The case of Perarivalan
Perarivalan had submitted a mercy petition to the Tamil Nadu Governor in 2015 seeking release under Article 161 of the Constitution, under which the Governor is empowered to “grant pardons, reprieves, respites or remissions of punishment or to suspend, remit or commute the sentence of any person convicted of any offence”.
After failing to receive a response, he moved the Supreme Court, which in 2018 underlined the Governor’s right to decide on the remission petition. Three days later, on September 9, 2018, the Tamil Nadu Cabinet headed by then Chief Minister Edappadi K Palaniswami recommended the release of all seven convicts, including Perarivalan.
The Governor, however, continued to sit on the recommendation, and in July 2020, Madras High Court reminded him that the Constitution had not prescribed a time limit for him to act on such issues only “because of the faith and trust attached to the constitutional post”, and warned that it might be forced to intervene.
But the Governor did not react, and in January 2021, the Supreme too warned that it will be forced to release the convict on grounds of inordinate delay. In February 2021, the Governor’s office forwarded the state government’s recommendation to President Ram Nath Kovind. The file has been lying with Rashtrapati Bhavan ever since.
The Supreme Court has now ruled that inordinate delay by the Tamil Nadu Governor in exercising his powers under Article 161 can be subject to judicial review. It has rejected the Centre’s submission that the President has exclusive power to grant remission is cases pertaining to Section 302 (murder) of the IPC, and used its powers under Article 142 to release Perarivalan.

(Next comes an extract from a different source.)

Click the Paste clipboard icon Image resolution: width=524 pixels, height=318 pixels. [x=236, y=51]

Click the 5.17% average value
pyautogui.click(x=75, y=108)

Article 142 in Ayodhya verdict
In its 2019 judgment in the Ayodhya case, the Supreme Court made detailed references to Article 142. It said while “the power under Article 142…is not limitless”, the Constitution “authorises the court to pass orders to secure complete justice…” Article 142, it said, “embodies both the notion of justice, equity and good conscience as well as a supplementary power to the court to effect complete justice”.

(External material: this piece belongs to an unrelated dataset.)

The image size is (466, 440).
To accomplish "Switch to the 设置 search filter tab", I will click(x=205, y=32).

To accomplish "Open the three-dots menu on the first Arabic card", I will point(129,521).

The court used the extraordinary powers under this provision to grant 5 acres of land in Ayodhya situated outside the disputed area to Muslim parties, saying, in an implicit reference to the demolition of the Babri Masjid in 1992, that it was invoking Article 142 “to ensure that a wrong committed must be remedied”.
“Justice”, the court said, “would not prevail if the court were to overlook the entitlement of the Muslims who have been deprived of the structure of the mosque through means which should not have been employed in a secular nation committed to the rule of law… The Constitution postulates the equality of all faiths. Tolerance and mutual co-existence nourish the secular commitment of our nation and its people.”
The court also invoked Article 142 in favour of the Nirmohi Akhara, who were party to the case. It said: “…Having regard to the historical presence of Nirmohi Akhara at the disputed site and their role, it is necessary for this Court to take recourse to its powers under Article 142 to do complete justice. Hence, we direct that in framing the scheme, an appropriate role in the management would be assigned to the Nirmohi Akhara.”